You might guess that I really don't like him as a president or anything else - mainly this is because I do not like lawyers, salesmen or politicians - it is nothing personal; he seems to be a combination of all three and is very talented in those areas, more so than most. He has spouted the word "Change" so often that I am sure he has tripled the disposable diaper business. How is that for an economic boost?
I know, unemployment is at an all-time high, but wait; Barack's smiley face will be on Jay Leno tonight and laughter is what makes the world go around. After appearing on Jay Leno, he is off to discuss politics with the second graders in Houston - well, maybe New Mexico. Texas still has a ban on the presidential newbie. After that, he will fly to California, shake hands with Arnold and view whatever fire, flood, earthquake happened just minutes before he arrived and give California a rebuild grant of $20 million and some small change. He will fly back to Washington in the nick of time to take Michelle on her weekly honeymoon escapade to McDonald's and then will take a walk through the local park shaking hands with pretend people because the security will not let real people near them, and with good reason. The real people are diseased; this is why we need the medical plan the Democrats are pushing.

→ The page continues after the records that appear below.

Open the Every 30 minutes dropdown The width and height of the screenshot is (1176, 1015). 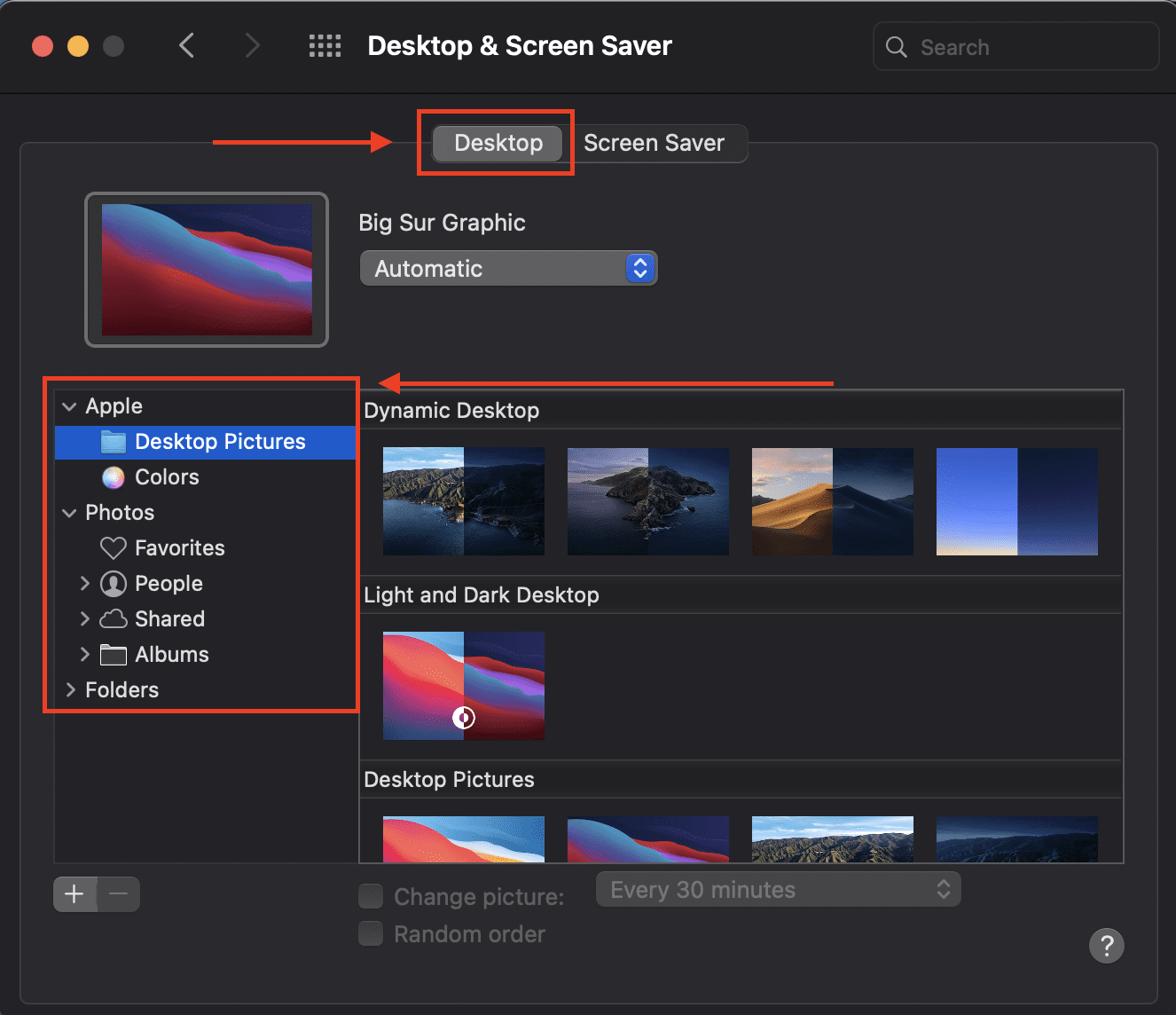[778, 890]
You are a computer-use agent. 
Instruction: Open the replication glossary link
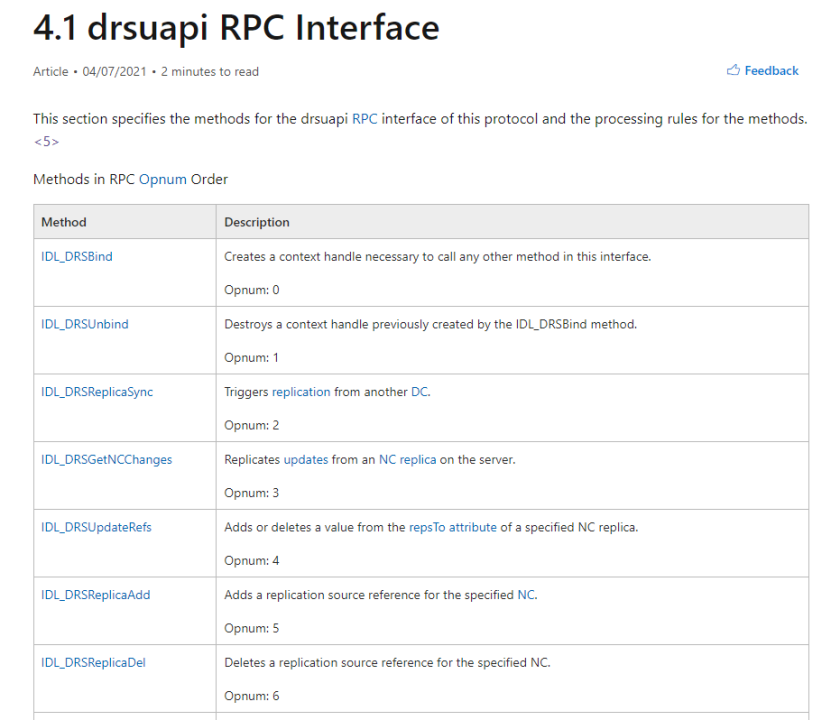[x=301, y=392]
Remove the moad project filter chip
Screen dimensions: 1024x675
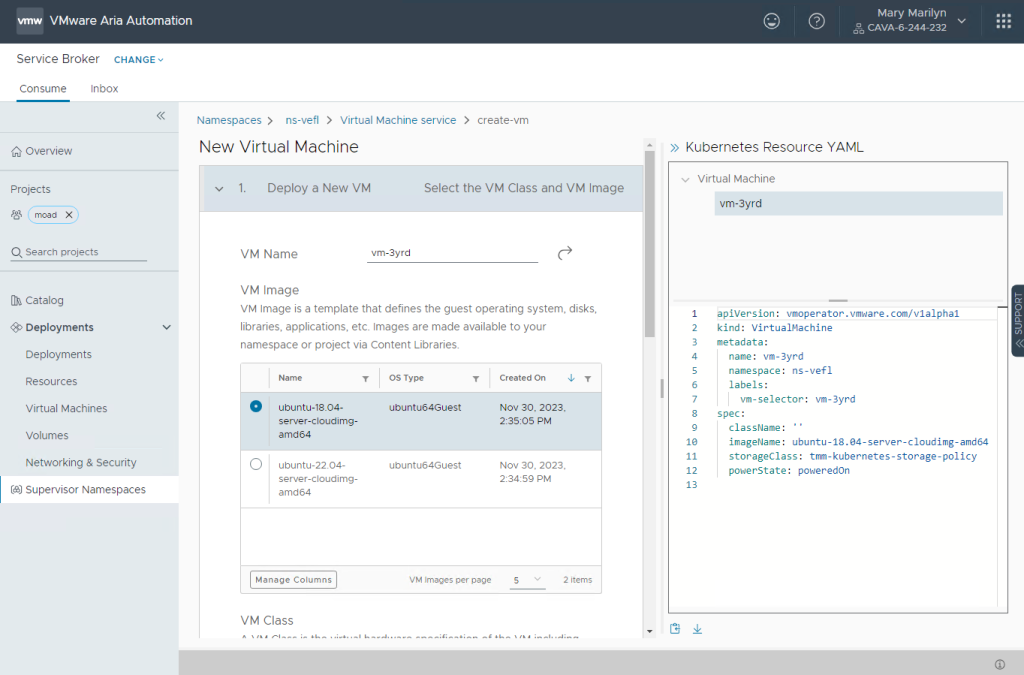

So now that He has been President for all of 48 hours, I can hardly wait until the Second 48. I am sure that even the clones will have to sleep eventually; but I imagine the White House is more fun now than it was during the last administration. With all those clones, every time you turn a corner in the hallway, you are greeted by another President Obama being guarded by 22 security officers. Twenty clones plus the real Barack each being guarded by 22 security officers and having their own set of nicotine patches and mirrors, is another boost for the failing economy. I sure hope some of it trickles down out west; my baby needs her diaper changed.